[EXERCISE GOAL]: Below are records; the lines starting at the one with "The image size" and ending at the one with "How do I perform: Change" must be reproduced exactly, both included. Pictures must not appear.

[MATERIAL FOR THIS EXERCISE]:
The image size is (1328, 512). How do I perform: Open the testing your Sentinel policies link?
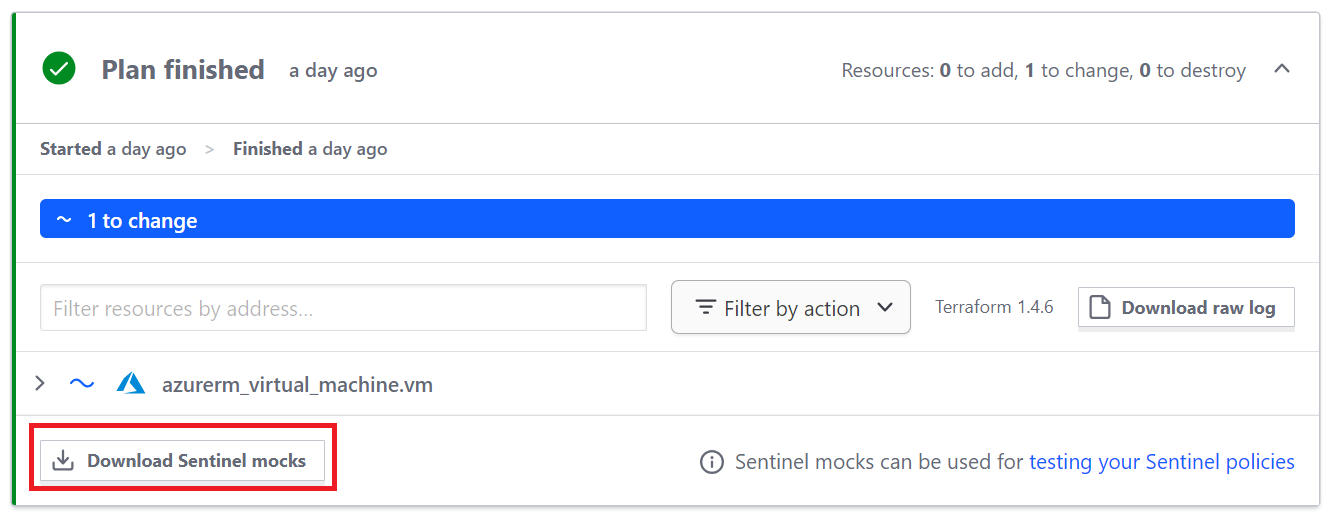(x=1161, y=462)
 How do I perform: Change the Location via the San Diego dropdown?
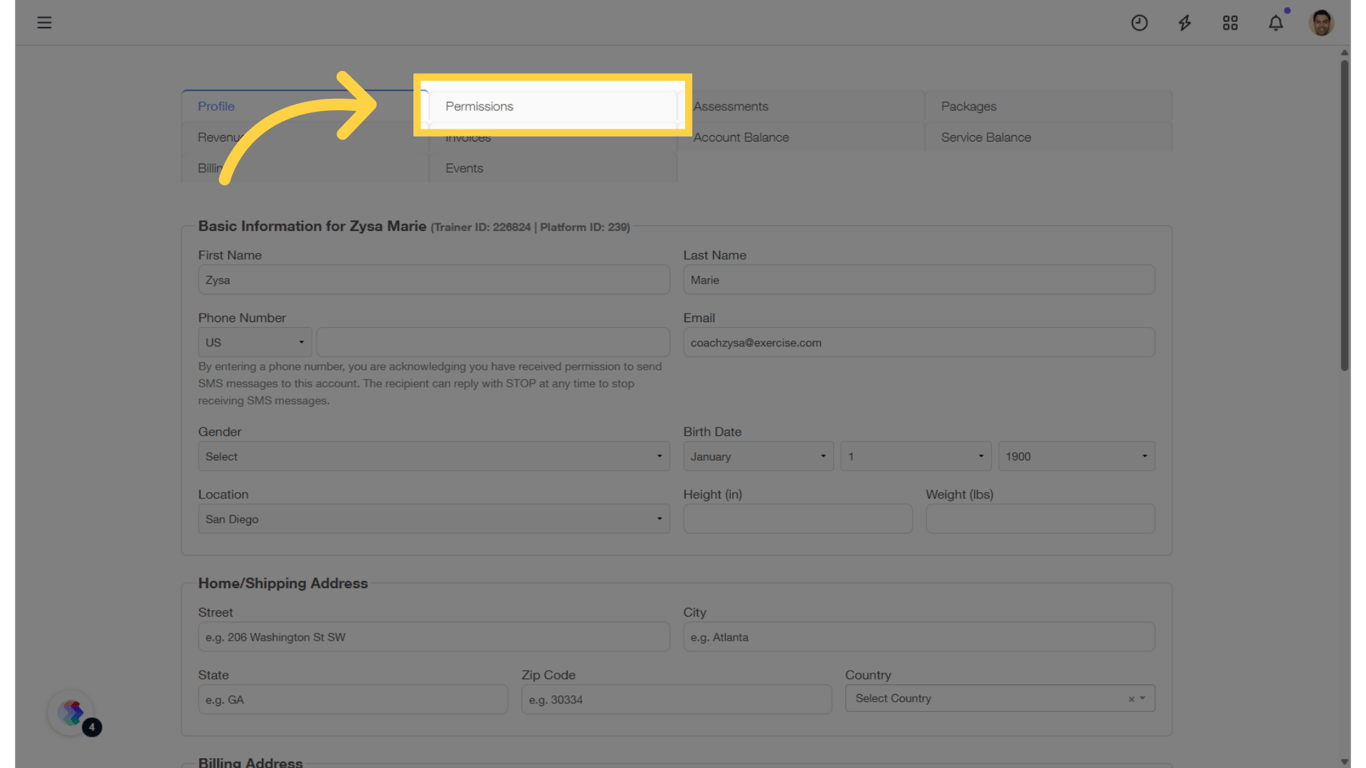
--
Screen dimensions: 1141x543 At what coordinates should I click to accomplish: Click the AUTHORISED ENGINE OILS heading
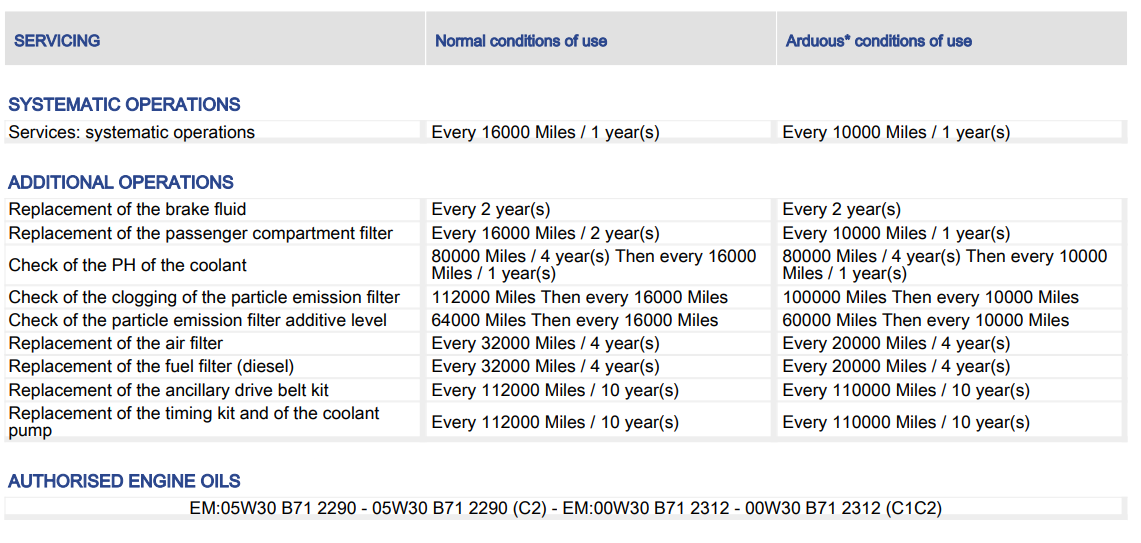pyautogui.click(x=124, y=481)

[SOLUTION FOR THIS TASK]:
The image size is (1328, 512). How do I perform: Open the testing your Sentinel policies link?
(x=1161, y=462)
 How do I perform: Change the Location via the San Diego dropdown?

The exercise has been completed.